The competition has taken a toll on Fitbit. The company had $1.5 billion in revenue in 2018, down 6 percent from the year before, squeezing out a net profit of $48 million. In July, Fitbit lowered its guidance for the rest of the year after announcing disappointing sales results for its Versa Lite device, which was intended to compete with the broader capabilities of the Apple Watch.
Google is dipping into its $121 billion cash pile to acquire Fitbit and expand its lineup of hardware products, which already includes smartphones, tablets, laptops and smart speakers. In a statement on Friday, Fitbit said Google was paying $7.35 per share in cash, or about $2.1 billion. Fitbit shares surged 15 percent on the news. The deal is expected to close in 2020, although no specific date was provided.
Google has pushed aggressively into hardware since 2016, when it introduced smartphones under its own Pixel brand. But it has not gained significant traction. The smartphones are generally well reviewed, but they are still an afterthought to Apple and Samsung. Google also sells a range of other home devices, including digital thermostats and smoke detectors that came with the 2014 acquisition of Nest.
Watches, a segment dominated by Apple, are a hole in Google’s product lineup. By acquiring Fitbit, Google acquires a recognized brand and the closest competitor to Apple in the market, said financial analysts.

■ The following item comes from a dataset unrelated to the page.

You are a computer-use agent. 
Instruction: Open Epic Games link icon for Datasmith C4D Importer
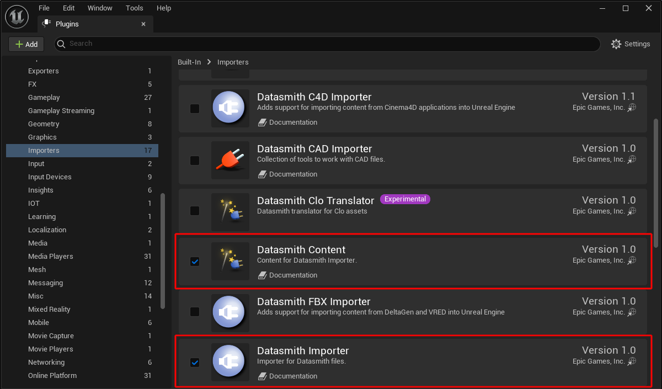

In a note to clients, Michael Pachter, an analyst at Wedbush Securities, said “buying Fitbit makes more sense than trying to build yet another competitor to Fitbit.” However, he added that this was another example of Google “tilting at windmills” because the company was “uniformly bad at consumer products in our view, and appears to us to be intent on spending whatever it takes to prove our view wrong.”
Because Google has been the subject of antitrust investigations in Europe and the United States, regulatory concerns hang over the deal. In a filing with the Securities and Exchange Commission, the two companies said Google would pay Fitbit a $250 million breakup fee to Fitbit if the deal fails to secure antitrust approval. The Justice Department and the Federal Trade Commission declined to comment on the deal.
So far, much of the antitrust scrutiny directed at Google has focused on the search and advertising side of its business. How Google presents its search results could be subject to antitrust laws because it handles more than 90 percent of searches worldwide, according to some estimates.